▶ **YOUR OBJECTIVE**
In the data below, find the line that contains "Start the Video app" and the line that contains "Task: Open the 注册服务". Copy both, plus every line between them, exactly.

▶ **GIVEN RECORDS**
◆ ◆ ◆ ◆
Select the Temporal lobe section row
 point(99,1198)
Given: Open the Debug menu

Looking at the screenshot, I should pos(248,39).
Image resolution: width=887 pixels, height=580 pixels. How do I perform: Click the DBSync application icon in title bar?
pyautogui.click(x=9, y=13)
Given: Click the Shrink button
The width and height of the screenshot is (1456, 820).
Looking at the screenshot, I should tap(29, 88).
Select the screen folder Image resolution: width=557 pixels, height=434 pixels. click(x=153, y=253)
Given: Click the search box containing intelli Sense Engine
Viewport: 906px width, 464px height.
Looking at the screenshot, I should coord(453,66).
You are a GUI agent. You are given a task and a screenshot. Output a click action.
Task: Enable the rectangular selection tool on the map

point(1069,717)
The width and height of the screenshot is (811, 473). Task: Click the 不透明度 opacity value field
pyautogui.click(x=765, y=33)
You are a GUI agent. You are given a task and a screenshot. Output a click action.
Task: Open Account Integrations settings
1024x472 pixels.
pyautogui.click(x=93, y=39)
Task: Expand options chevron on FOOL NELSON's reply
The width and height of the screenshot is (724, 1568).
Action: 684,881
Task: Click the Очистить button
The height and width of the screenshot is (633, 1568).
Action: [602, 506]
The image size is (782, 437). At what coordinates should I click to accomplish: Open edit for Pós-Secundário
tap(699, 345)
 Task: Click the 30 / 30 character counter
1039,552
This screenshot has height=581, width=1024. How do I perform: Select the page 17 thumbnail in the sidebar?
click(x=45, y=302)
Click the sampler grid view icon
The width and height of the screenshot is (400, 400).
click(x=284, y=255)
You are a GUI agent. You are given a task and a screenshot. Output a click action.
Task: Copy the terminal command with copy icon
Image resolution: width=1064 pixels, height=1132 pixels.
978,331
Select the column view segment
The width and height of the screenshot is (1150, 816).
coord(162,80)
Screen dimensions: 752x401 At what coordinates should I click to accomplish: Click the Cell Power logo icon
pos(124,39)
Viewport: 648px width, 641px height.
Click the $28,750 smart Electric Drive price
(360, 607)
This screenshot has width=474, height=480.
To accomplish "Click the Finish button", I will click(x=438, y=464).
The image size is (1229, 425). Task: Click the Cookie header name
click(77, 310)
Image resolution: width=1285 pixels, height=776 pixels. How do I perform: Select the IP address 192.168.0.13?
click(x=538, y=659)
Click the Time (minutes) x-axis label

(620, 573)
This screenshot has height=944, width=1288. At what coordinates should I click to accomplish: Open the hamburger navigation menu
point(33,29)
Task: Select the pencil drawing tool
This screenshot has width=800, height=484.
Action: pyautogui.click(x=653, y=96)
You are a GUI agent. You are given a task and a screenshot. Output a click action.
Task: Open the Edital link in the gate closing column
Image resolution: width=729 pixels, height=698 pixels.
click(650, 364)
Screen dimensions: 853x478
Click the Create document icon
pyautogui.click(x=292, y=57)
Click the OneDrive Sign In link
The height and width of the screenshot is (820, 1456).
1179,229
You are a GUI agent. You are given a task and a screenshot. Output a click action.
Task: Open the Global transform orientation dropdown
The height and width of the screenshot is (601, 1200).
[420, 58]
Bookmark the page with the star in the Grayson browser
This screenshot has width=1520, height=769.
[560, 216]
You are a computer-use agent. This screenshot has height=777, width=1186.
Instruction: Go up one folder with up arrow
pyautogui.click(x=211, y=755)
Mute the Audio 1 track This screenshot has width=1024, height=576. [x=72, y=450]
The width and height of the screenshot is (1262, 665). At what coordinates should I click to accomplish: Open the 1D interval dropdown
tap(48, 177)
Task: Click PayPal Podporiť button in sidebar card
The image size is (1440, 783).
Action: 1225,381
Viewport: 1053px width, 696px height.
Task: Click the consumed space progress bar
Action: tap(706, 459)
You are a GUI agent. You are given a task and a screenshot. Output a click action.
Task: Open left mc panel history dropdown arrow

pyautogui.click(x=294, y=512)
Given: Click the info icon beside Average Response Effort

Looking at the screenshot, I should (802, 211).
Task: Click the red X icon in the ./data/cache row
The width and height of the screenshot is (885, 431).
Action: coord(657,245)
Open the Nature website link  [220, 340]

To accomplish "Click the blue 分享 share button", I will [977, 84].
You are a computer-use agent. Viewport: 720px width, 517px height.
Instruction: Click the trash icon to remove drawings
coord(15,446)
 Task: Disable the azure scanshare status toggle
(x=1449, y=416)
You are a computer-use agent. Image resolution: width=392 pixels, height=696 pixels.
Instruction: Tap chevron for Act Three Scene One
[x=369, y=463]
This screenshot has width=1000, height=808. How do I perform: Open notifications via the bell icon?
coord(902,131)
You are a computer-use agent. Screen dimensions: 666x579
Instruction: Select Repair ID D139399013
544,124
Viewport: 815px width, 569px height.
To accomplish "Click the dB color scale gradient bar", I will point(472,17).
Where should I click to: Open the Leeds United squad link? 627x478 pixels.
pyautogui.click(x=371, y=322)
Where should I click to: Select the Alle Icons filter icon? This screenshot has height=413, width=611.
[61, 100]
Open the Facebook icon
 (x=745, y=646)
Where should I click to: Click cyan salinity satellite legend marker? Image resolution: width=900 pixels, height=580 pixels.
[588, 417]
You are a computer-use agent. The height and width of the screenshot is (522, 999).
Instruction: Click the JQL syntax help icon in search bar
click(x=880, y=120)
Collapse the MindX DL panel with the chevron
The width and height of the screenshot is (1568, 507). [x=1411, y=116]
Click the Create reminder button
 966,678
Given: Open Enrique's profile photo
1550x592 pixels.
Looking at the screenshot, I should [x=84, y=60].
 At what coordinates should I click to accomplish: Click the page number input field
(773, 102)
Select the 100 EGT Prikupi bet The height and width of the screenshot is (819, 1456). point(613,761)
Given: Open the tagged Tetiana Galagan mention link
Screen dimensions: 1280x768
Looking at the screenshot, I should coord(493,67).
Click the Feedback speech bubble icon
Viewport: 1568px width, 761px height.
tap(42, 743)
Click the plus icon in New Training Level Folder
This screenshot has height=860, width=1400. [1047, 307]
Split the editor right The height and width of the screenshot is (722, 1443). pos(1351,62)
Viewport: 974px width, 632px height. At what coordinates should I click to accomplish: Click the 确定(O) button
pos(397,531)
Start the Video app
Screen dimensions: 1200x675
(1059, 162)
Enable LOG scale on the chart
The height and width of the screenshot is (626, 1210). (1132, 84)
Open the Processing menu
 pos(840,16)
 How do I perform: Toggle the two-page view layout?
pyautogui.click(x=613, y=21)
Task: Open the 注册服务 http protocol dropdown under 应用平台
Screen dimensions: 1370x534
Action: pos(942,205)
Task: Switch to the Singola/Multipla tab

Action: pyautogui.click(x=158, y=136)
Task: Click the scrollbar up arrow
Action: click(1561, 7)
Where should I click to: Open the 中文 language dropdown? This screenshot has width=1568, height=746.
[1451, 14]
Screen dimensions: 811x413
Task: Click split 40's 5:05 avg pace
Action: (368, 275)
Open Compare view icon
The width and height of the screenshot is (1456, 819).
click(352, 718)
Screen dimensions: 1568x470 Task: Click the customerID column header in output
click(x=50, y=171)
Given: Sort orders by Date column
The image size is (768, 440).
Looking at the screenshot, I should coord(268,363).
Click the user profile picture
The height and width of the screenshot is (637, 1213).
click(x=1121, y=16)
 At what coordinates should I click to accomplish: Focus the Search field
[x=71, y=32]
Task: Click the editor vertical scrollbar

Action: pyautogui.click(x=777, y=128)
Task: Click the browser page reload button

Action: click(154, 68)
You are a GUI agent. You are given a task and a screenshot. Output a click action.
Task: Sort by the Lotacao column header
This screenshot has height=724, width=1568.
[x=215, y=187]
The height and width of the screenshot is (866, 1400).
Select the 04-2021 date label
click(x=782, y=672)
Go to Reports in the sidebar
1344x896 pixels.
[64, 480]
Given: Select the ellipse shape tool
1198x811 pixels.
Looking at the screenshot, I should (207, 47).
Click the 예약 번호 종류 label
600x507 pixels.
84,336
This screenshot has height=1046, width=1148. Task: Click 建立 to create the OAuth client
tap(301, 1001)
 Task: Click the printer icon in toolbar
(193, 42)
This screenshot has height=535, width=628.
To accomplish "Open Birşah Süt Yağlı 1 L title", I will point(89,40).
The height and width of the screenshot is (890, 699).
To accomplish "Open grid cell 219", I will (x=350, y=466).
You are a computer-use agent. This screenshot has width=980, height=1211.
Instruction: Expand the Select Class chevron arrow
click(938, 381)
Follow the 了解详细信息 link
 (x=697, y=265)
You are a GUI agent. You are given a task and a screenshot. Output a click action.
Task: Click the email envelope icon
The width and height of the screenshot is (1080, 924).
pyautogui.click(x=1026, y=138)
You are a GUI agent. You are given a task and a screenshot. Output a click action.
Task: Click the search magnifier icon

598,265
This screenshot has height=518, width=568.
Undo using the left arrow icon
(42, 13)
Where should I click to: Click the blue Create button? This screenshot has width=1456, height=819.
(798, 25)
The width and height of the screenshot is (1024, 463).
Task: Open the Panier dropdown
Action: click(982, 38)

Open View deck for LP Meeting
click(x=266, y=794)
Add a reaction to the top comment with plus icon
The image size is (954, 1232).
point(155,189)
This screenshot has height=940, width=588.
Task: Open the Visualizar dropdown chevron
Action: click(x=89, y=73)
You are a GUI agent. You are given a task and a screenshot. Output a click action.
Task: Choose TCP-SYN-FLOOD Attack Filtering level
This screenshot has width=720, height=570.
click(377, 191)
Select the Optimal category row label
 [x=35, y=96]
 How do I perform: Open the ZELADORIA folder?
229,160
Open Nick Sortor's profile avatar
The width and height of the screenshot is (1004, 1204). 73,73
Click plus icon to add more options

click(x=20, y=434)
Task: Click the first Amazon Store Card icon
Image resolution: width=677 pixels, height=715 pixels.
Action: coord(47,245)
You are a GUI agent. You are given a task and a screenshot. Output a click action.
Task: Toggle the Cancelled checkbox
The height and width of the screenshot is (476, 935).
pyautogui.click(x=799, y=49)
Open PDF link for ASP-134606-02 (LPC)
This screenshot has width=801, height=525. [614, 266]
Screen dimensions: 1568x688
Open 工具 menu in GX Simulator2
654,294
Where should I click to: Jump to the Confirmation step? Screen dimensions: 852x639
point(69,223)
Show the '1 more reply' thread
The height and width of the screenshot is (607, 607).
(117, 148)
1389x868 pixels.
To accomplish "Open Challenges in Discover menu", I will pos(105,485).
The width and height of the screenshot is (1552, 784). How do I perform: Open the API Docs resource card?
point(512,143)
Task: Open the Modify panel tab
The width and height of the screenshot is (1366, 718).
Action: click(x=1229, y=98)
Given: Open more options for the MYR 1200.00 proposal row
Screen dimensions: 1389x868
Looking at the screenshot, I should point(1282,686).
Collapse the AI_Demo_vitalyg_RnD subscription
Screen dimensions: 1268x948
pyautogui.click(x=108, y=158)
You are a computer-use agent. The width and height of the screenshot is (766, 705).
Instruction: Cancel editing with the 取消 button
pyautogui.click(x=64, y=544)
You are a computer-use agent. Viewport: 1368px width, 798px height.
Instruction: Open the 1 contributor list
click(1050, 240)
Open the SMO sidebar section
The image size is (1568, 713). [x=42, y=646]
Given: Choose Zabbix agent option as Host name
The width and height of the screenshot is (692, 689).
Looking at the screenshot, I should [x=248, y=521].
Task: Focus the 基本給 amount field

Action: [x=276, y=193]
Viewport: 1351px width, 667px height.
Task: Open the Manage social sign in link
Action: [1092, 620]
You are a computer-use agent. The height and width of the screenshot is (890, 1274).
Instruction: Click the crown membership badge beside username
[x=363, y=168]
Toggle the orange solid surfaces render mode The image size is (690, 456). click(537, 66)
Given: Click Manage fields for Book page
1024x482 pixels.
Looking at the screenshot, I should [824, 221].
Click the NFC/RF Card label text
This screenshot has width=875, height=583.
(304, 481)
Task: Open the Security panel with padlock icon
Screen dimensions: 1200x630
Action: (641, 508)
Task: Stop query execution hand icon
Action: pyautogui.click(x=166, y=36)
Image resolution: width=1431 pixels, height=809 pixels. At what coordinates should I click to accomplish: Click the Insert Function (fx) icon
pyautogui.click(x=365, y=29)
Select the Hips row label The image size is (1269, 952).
◆ ◆ ◆ ◆
▶ **EXPECTED ANSWER**
Start the Video app
Screen dimensions: 1200x675
(1059, 162)
Enable LOG scale on the chart
The height and width of the screenshot is (626, 1210). (1132, 84)
Open the Processing menu
 pos(840,16)
 How do I perform: Toggle the two-page view layout?
pyautogui.click(x=613, y=21)
Task: Open the 注册服务 http protocol dropdown under 应用平台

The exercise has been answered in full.